Traditions in Crete

'Musical instruments series. Traditional Cretan lyra, isolated on white background. Vector illustration' - Crete
'Musical instruments series. Traditional Cretan lyra, isolated on white background. Vector illustration' nahariyani / Shutterstock

Crete is a large and beautiful Greek island in the Mediterranean Sea. A highly developed Minoan civilization flourished here around 2000 BC. Most of the people of Crete practice the religious traditions and celebrations of the Greek Orthodox Church. Crete also has some unique cultural and folk traditions, some of which are explored below.

Traditional dress - Sarika

A characteristic traditional dress in men and boys of Crete is the hand woven and knotted black headscarf or Sarika. It is worn in some remote villages and on special occasions, especially by dancers and musicians.


The Stivania are custom made leather boots used by men both for work and dancing. The boot is flexible around the ankle and so creases over time.

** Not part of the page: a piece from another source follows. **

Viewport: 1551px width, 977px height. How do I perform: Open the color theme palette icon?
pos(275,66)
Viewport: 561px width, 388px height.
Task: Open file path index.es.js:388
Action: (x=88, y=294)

Many men of Crete have the long standing tradition of wearing a moustache.

Traditional folk music and dance

The traditional folk music of Crete is called Kritiki Musiki. It is unique to Crete and has atonal and Byzantine influences. This form is still performed in villages but has evolved into the very popular style of Horeftika or dance songs. The traditional folk music instruments are the lyra and the laouto. There is also a male singer and often a percussion player.

The five folk dancing styles are Sirto, Malavisiotiko, Pentozalis, Siganos and Sousta. Each of these styles has characteristic customs and patterns. For example, the Siganos is the wedding dance performed after the church ceremony. The Sousta is a pair dance. The Pentozalis or five steps is a very popular and powerful dance with jumps. Folk dances are performed in villages throughout the summer and many of the dances form a chain or circle where the dancers hold onto each others shoulders. The leader in the chain is generally the most accomplished and acrobatic dancer. The men of Crete also love to improvise short poems which are often sung, and their witty Mantinades are often good natured poetic duels.